TASK DIRECTIONS –
Output nothing but the lines from the first line of the entries to the line with "Task: Click the folder", inclusive, exactly as they read.

#### SOURCE INFORMATION ####

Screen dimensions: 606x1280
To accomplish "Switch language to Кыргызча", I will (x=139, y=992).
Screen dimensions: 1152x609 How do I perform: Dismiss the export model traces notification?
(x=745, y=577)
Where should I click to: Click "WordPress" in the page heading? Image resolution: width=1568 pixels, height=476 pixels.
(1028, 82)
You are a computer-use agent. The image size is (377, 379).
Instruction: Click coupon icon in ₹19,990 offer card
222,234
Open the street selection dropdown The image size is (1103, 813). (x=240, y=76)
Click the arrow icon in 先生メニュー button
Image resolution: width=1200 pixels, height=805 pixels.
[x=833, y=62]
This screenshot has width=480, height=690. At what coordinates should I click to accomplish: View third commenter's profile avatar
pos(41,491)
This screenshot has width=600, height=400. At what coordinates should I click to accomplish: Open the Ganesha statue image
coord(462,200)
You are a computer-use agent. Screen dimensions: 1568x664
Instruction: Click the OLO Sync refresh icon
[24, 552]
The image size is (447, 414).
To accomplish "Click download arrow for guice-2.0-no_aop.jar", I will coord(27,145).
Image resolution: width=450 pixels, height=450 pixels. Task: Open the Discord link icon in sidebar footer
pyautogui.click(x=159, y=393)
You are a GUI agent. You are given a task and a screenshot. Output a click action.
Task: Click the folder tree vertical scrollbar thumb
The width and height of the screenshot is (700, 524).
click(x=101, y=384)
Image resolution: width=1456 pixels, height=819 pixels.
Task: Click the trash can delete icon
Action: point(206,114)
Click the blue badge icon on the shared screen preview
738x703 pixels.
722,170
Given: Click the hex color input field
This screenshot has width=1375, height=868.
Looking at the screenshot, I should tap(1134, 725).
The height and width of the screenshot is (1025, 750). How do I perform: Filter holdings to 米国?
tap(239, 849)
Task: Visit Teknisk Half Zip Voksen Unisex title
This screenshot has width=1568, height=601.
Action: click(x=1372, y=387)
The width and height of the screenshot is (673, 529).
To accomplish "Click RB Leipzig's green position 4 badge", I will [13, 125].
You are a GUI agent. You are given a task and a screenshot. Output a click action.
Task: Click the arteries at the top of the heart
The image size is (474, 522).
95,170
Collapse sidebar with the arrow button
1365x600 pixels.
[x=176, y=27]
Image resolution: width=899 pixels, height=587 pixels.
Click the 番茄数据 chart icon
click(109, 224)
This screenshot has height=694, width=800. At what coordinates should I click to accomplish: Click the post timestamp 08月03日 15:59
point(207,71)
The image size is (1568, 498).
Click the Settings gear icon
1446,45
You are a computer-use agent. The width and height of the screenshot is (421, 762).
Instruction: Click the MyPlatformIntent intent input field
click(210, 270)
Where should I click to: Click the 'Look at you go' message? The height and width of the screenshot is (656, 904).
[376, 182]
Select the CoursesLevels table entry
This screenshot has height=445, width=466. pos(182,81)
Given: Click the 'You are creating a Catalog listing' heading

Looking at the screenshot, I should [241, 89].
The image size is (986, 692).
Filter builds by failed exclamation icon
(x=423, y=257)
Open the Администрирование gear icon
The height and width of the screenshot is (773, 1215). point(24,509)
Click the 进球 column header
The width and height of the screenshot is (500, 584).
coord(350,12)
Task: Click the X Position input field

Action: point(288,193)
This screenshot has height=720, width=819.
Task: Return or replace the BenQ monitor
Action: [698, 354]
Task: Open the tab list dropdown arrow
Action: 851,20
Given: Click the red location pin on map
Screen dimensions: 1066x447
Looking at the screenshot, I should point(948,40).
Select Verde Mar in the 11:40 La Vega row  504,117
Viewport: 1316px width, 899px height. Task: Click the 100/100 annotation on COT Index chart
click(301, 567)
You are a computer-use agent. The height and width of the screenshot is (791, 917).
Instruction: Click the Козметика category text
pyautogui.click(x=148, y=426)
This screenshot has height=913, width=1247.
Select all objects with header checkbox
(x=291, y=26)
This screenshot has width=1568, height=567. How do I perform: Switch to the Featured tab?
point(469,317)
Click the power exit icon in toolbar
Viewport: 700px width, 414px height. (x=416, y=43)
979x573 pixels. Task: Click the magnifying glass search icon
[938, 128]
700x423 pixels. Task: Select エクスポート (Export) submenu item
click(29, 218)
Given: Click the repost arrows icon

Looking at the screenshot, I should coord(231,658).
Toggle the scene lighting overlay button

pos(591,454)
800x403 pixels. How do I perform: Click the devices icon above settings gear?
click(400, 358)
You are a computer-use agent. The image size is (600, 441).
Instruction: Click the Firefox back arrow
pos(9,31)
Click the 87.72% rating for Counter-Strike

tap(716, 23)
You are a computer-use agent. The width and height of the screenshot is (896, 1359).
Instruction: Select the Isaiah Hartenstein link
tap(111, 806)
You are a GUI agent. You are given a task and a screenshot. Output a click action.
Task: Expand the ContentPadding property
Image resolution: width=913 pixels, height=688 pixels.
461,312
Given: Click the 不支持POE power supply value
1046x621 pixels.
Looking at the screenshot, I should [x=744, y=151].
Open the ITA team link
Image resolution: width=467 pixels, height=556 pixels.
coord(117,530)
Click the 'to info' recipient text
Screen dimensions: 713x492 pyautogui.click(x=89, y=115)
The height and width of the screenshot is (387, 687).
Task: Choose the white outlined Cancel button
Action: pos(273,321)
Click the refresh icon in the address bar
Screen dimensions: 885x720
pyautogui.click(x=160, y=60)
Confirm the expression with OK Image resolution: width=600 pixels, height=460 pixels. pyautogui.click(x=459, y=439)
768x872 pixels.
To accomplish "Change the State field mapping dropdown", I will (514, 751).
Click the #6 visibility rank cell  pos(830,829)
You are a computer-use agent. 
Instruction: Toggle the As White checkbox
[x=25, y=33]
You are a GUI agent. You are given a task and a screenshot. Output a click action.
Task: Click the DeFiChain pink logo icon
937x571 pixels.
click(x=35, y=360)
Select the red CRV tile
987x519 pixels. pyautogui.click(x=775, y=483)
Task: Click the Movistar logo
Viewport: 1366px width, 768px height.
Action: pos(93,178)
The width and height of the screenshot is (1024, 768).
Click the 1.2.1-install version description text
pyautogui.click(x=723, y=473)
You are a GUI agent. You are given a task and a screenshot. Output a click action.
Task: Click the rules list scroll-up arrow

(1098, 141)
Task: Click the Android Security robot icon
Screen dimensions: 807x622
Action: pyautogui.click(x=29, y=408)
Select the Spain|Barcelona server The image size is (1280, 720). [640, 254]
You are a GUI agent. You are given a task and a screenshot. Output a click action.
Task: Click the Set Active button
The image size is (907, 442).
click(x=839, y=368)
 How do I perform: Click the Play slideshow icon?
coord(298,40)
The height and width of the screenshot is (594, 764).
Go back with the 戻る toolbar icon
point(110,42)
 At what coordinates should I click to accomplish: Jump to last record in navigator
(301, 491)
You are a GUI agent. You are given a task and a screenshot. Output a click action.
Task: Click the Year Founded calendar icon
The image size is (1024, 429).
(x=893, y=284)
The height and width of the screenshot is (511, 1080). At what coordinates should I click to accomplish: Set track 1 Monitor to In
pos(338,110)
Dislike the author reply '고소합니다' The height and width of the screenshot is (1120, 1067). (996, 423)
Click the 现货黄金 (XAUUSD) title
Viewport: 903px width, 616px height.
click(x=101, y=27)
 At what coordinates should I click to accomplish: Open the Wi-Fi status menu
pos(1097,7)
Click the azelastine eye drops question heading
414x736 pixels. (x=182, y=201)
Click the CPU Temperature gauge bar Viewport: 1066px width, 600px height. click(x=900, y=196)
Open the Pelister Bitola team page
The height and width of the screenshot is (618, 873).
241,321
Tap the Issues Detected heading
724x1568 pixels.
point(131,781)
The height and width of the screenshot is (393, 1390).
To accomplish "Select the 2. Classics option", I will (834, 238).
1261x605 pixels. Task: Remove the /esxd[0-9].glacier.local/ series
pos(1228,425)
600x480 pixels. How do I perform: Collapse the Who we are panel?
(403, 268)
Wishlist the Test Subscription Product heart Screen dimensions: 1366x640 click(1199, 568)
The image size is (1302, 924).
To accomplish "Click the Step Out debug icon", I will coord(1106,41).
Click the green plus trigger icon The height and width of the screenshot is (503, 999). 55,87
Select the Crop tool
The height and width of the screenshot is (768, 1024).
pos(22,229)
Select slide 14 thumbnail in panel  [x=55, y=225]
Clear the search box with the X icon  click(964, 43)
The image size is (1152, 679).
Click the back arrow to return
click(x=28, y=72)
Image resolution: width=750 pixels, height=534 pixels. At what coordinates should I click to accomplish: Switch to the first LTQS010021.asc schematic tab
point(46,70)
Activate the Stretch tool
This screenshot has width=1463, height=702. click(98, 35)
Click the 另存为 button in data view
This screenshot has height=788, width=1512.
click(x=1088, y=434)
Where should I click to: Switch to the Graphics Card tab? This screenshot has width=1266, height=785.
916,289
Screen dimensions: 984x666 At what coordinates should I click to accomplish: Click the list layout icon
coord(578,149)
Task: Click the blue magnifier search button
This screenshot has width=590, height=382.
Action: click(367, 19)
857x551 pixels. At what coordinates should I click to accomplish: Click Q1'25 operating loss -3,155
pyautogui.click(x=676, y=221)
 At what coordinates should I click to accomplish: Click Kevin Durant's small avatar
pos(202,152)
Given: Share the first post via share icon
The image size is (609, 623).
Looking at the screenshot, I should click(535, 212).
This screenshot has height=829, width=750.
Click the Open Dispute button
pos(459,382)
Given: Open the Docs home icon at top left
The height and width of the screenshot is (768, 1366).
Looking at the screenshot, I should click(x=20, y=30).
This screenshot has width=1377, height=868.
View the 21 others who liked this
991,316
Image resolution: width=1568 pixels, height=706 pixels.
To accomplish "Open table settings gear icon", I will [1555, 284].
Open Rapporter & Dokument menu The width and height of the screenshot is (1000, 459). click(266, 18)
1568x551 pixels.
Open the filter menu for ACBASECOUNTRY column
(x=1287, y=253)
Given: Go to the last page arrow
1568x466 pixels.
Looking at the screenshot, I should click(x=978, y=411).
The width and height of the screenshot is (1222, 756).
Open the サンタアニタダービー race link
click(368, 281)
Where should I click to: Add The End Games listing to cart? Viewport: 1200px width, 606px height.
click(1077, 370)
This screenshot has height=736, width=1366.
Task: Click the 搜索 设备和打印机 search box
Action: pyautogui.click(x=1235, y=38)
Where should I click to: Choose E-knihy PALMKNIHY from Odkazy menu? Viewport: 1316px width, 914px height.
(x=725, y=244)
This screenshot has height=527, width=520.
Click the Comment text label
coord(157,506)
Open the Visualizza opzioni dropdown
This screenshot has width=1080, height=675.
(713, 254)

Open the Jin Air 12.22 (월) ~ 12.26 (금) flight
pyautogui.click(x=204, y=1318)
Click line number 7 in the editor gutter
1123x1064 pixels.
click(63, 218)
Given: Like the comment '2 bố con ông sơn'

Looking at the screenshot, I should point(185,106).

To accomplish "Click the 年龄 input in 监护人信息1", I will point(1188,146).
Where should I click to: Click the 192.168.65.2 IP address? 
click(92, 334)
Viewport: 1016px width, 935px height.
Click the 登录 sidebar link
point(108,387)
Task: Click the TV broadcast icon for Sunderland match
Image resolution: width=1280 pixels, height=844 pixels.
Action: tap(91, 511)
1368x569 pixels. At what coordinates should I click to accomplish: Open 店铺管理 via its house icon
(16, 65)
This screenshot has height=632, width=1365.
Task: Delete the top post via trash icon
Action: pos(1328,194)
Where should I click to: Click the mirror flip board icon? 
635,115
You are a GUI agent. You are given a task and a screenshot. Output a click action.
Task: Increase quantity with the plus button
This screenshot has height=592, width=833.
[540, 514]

####

TASK RESPONSE –
Screen dimensions: 606x1280
To accomplish "Switch language to Кыргызча", I will (x=139, y=992).
Screen dimensions: 1152x609 How do I perform: Dismiss the export model traces notification?
(x=745, y=577)
Where should I click to: Click "WordPress" in the page heading? Image resolution: width=1568 pixels, height=476 pixels.
(1028, 82)
You are a computer-use agent. The image size is (377, 379).
Instruction: Click coupon icon in ₹19,990 offer card
222,234
Open the street selection dropdown The image size is (1103, 813). (x=240, y=76)
Click the arrow icon in 先生メニュー button
Image resolution: width=1200 pixels, height=805 pixels.
[x=833, y=62]
This screenshot has width=480, height=690. At what coordinates should I click to accomplish: View third commenter's profile avatar
pos(41,491)
This screenshot has width=600, height=400. At what coordinates should I click to accomplish: Open the Ganesha statue image
coord(462,200)
You are a computer-use agent. Screen dimensions: 1568x664
Instruction: Click the OLO Sync refresh icon
[24, 552]
The image size is (447, 414).
To accomplish "Click download arrow for guice-2.0-no_aop.jar", I will coord(27,145).
Image resolution: width=450 pixels, height=450 pixels. Task: Open the Discord link icon in sidebar footer
pyautogui.click(x=159, y=393)
You are a GUI agent. You are given a task and a screenshot. Output a click action.
Task: Click the folder tree vertical scrollbar thumb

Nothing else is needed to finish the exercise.